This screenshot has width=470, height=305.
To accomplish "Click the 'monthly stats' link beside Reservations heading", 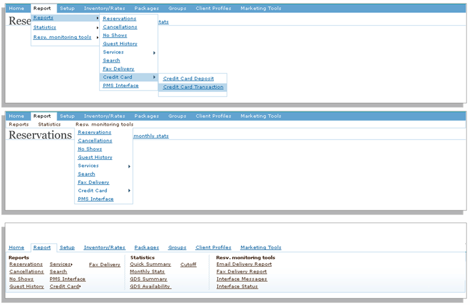I will [x=151, y=136].
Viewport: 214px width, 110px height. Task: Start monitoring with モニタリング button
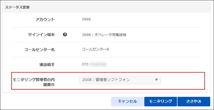161,101
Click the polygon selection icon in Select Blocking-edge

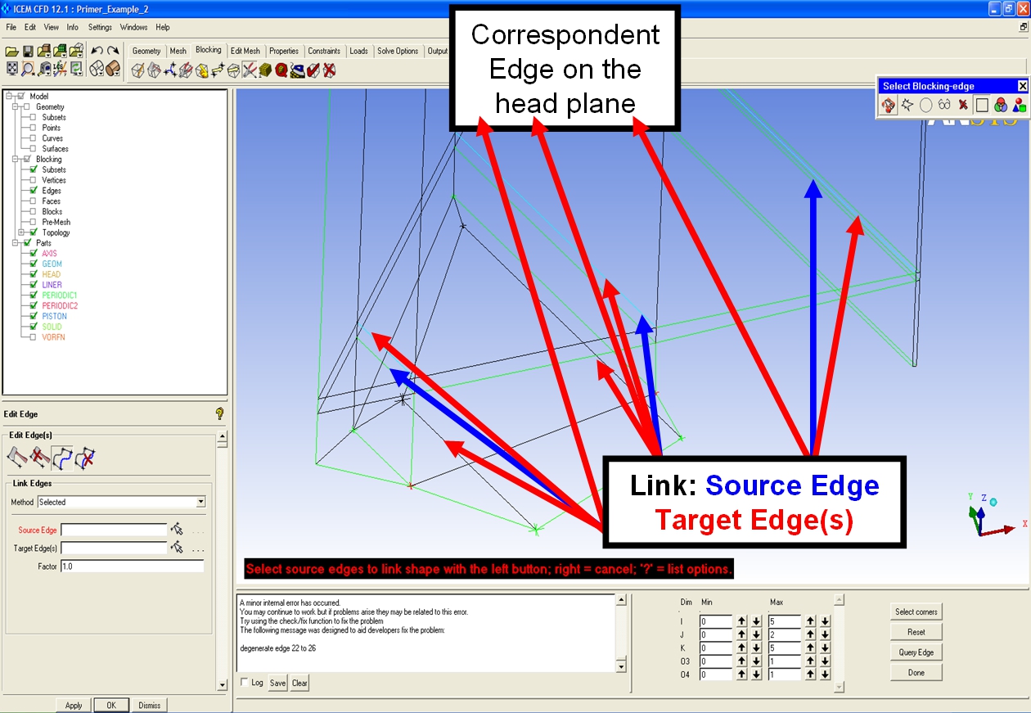[907, 105]
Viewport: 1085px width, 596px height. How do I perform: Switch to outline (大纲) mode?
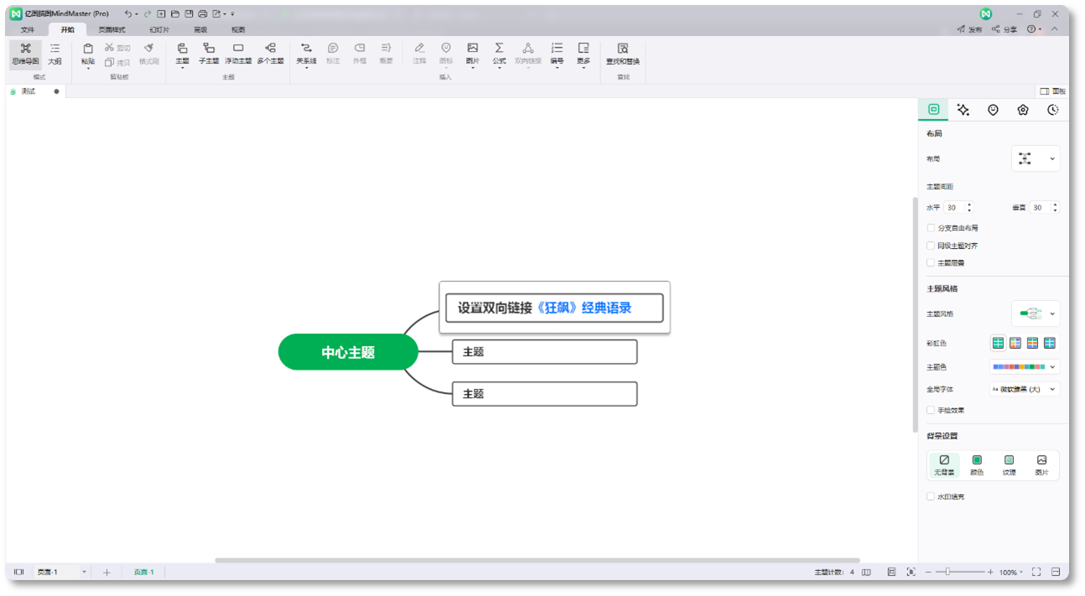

● ● ●

> PROBLEM DESCRIPTION
Quote verbatim every line starting at the line that contains "Viewport: 214px width, 110px" and ending with the last line of the records; omit all pictures.

> RESPONSE FOR THIS EXERCISE
Viewport: 214px width, 110px height. Task: Start monitoring with モニタリング button
161,101
Click the polygon selection icon in Select Blocking-edge

[907, 105]
Viewport: 1085px width, 596px height. How do I perform: Switch to outline (大纲) mode?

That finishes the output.